[Opening Extracted entries section]

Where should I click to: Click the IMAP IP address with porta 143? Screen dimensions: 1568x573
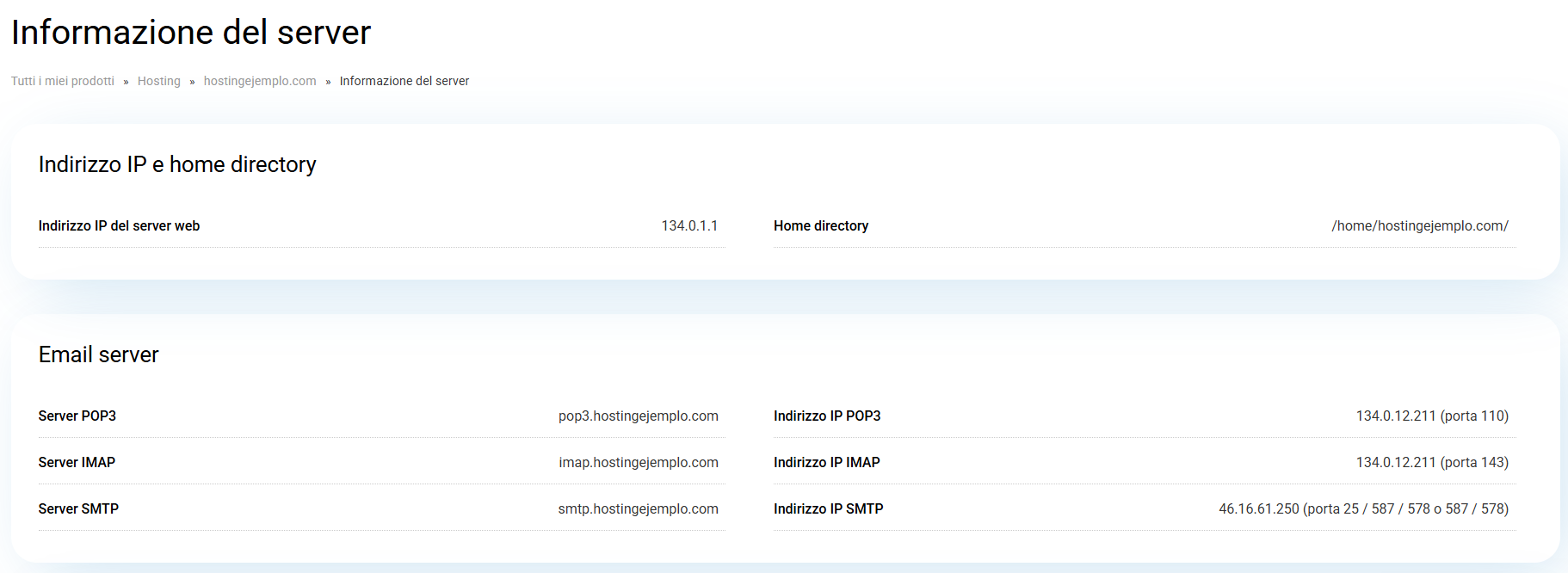[x=1432, y=462]
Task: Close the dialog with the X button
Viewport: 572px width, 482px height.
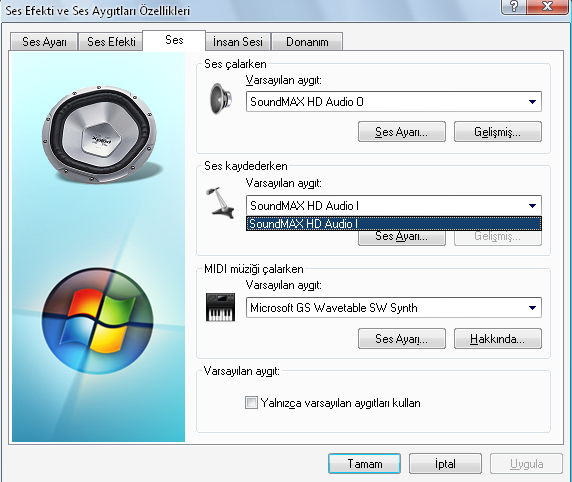Action: click(x=547, y=7)
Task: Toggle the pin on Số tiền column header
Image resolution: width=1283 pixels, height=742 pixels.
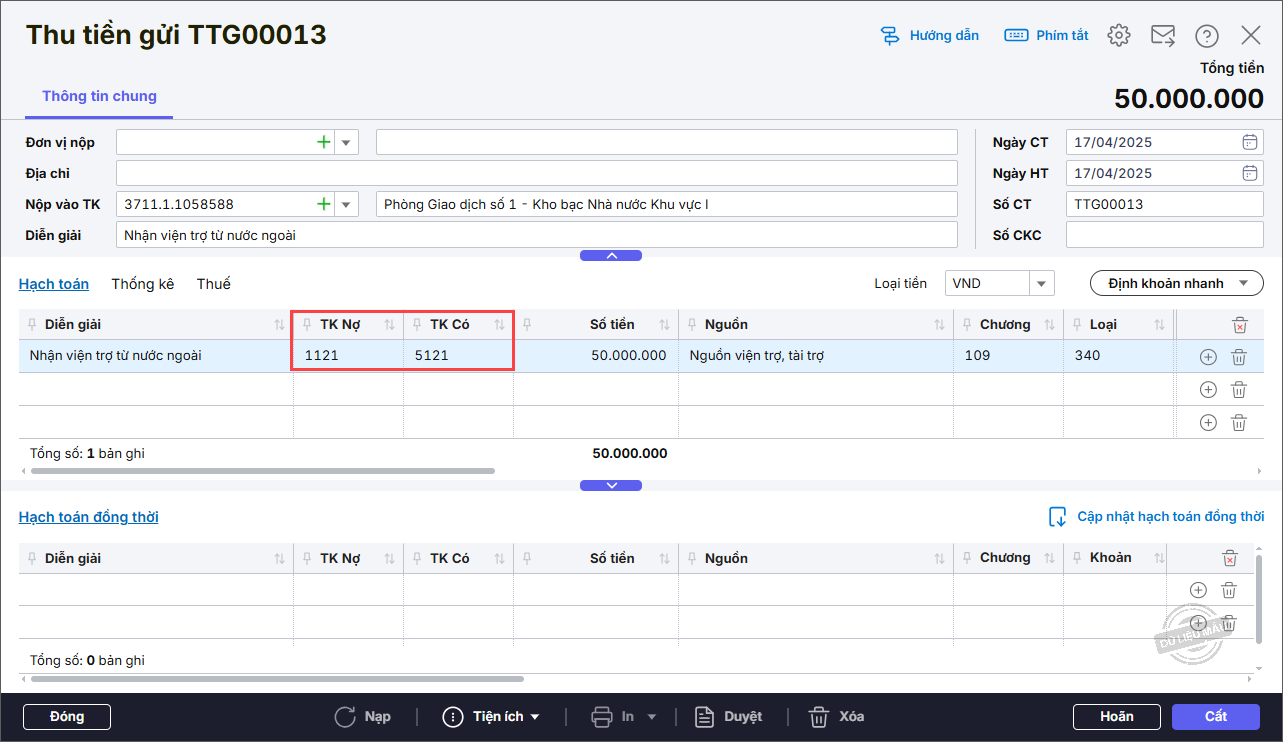Action: (527, 325)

[Closing Extracted entries section]

Action item -
Report all lines above with "Task".

Output -
Task: Close the dialog with the X button
Task: Toggle the pin on Số tiền column header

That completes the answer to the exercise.